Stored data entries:
##############################

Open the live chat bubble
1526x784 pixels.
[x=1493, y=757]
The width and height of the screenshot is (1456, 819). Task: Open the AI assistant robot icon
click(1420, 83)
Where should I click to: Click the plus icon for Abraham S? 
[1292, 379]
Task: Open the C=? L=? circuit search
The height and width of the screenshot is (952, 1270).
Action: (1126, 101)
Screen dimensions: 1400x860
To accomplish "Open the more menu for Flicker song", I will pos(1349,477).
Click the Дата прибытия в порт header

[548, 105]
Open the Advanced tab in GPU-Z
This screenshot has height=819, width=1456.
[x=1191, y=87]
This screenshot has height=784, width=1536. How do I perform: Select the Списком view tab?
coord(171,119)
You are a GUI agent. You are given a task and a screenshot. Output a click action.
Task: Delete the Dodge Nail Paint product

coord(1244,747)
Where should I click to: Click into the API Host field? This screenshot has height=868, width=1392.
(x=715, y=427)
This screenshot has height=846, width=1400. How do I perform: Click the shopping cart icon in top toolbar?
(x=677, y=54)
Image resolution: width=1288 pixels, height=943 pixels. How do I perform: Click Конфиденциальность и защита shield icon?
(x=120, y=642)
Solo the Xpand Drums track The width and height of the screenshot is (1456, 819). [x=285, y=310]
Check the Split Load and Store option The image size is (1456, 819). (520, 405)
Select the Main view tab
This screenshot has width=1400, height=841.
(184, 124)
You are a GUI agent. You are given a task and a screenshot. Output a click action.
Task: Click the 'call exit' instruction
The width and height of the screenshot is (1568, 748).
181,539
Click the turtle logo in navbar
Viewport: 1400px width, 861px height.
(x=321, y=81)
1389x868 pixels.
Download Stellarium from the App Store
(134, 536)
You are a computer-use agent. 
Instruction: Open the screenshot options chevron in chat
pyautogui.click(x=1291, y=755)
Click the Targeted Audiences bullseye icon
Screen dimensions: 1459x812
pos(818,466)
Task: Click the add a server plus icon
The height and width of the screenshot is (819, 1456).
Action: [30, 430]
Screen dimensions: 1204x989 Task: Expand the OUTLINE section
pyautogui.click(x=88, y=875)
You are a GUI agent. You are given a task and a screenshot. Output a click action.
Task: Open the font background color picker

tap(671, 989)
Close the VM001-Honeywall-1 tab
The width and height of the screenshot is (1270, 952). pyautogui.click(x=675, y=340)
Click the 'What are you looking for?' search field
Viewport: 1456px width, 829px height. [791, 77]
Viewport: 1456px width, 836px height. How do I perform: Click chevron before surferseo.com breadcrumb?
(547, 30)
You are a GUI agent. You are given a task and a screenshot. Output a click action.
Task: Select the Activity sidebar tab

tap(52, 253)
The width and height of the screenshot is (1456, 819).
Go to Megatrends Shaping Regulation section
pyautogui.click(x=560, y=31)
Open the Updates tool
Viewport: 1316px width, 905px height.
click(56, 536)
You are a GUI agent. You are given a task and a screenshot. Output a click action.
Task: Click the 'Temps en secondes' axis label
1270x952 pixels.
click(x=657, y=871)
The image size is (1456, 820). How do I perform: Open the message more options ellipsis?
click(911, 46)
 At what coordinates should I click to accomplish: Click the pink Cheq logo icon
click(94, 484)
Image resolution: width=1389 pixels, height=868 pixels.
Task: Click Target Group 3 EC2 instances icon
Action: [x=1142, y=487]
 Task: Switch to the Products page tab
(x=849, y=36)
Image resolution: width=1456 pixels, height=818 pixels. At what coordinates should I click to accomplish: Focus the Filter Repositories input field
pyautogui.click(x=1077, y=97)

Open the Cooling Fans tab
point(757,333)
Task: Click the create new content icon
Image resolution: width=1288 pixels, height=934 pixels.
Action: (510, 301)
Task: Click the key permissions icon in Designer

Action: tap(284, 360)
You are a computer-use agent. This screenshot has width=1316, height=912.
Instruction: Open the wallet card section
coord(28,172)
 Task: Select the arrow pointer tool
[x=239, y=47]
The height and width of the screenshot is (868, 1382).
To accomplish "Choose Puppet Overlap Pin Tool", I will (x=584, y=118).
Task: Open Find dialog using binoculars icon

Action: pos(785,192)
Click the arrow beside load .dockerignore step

##############################

Exercise objective: Out of the data above, set down the lines from the one with "1526x784 pixels." to the one with "Task: Open the C=? L=? circuit search", both included, exactly as written and with no additions.

Output for this task:
1526x784 pixels.
[x=1493, y=757]
The width and height of the screenshot is (1456, 819). Task: Open the AI assistant robot icon
click(1420, 83)
Where should I click to: Click the plus icon for Abraham S? 
[1292, 379]
Task: Open the C=? L=? circuit search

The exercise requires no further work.